**Exercise**
Whenever a line in the data below includes the string "icon", copy it out.

**Extracted entries**
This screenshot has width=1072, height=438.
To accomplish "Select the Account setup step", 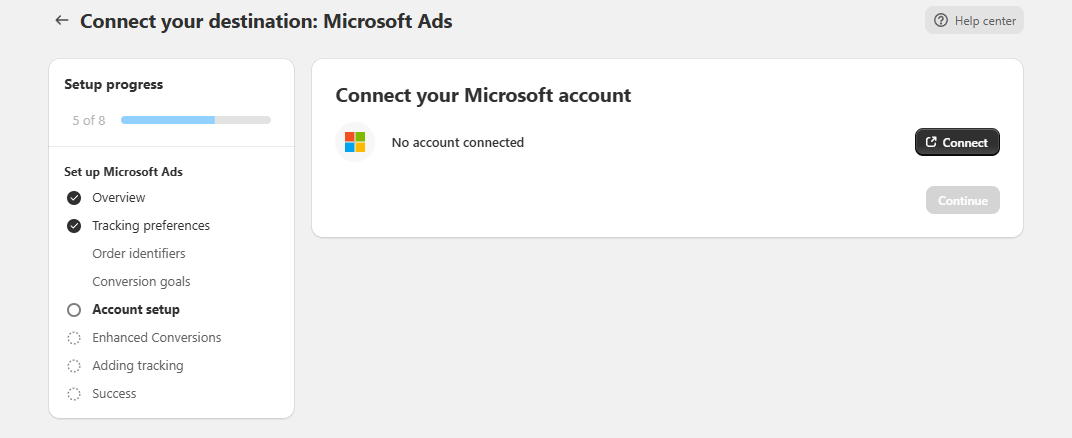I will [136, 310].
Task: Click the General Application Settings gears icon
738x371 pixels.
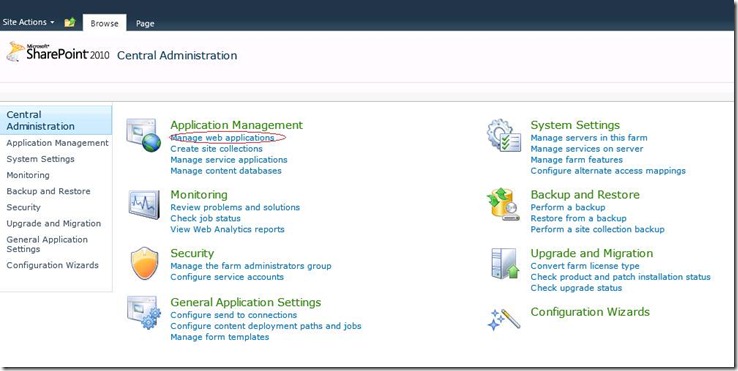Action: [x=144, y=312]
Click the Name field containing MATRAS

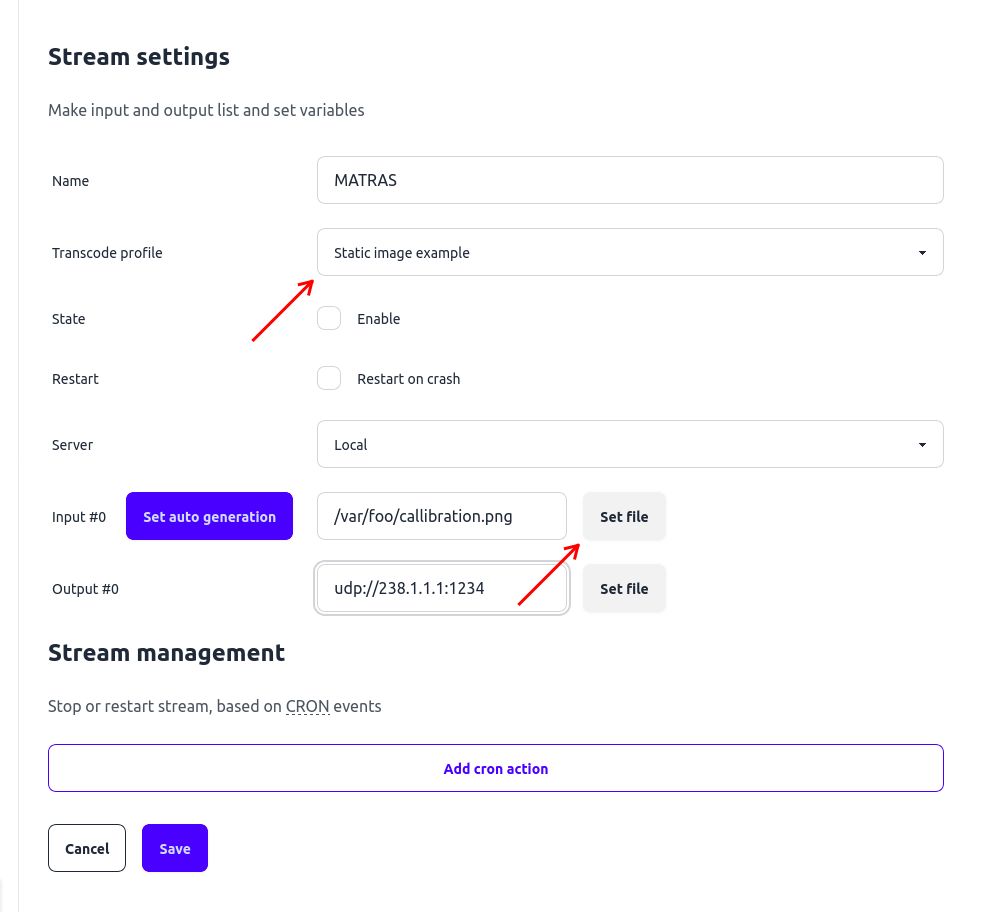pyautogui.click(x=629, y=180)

...

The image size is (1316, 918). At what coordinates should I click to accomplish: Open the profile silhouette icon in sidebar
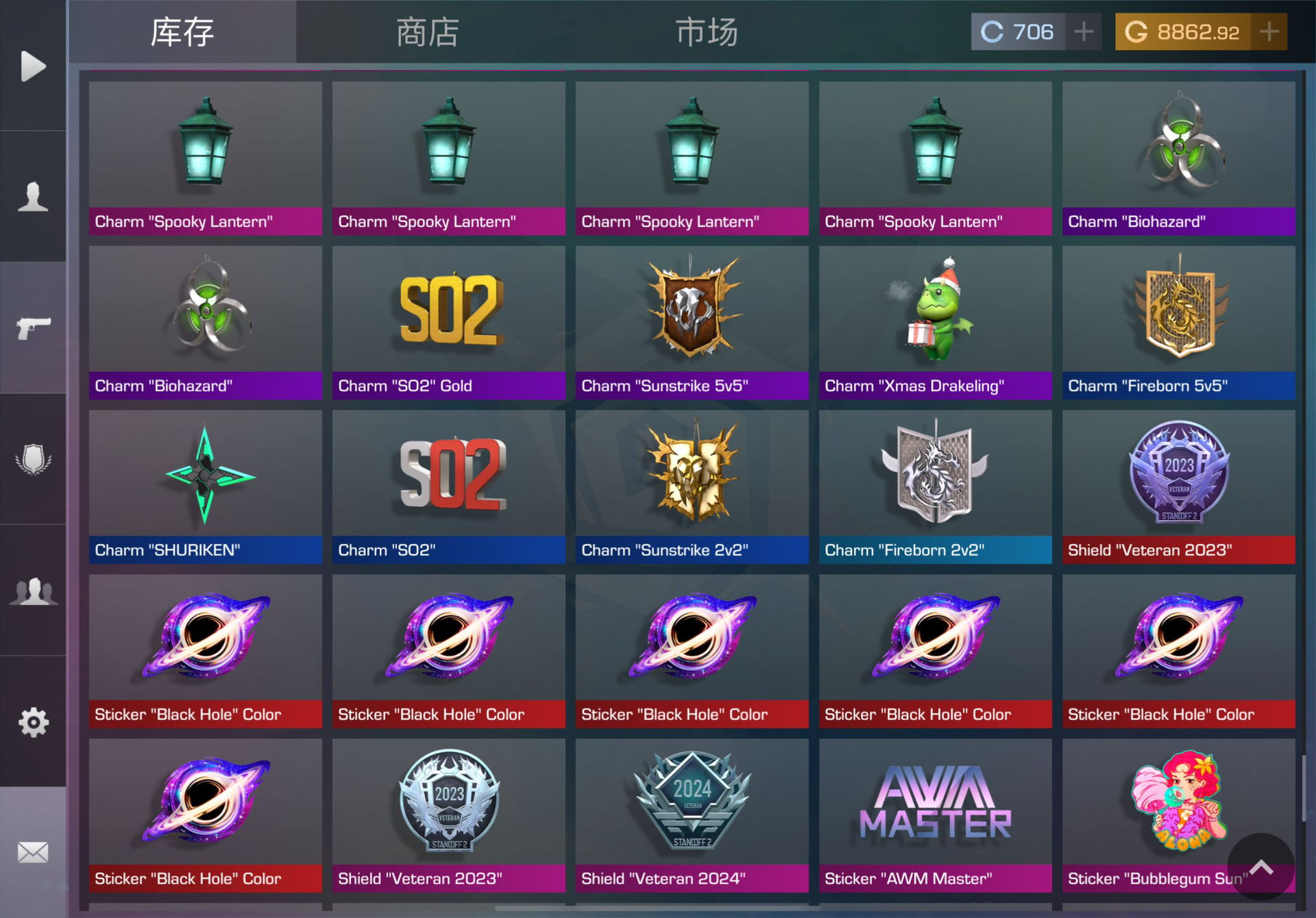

**Result below**
Task: Click the General Application Settings gears icon
The image size is (1316, 918). At what coordinates should I click to accomplish: Open the profile silhouette icon in sidebar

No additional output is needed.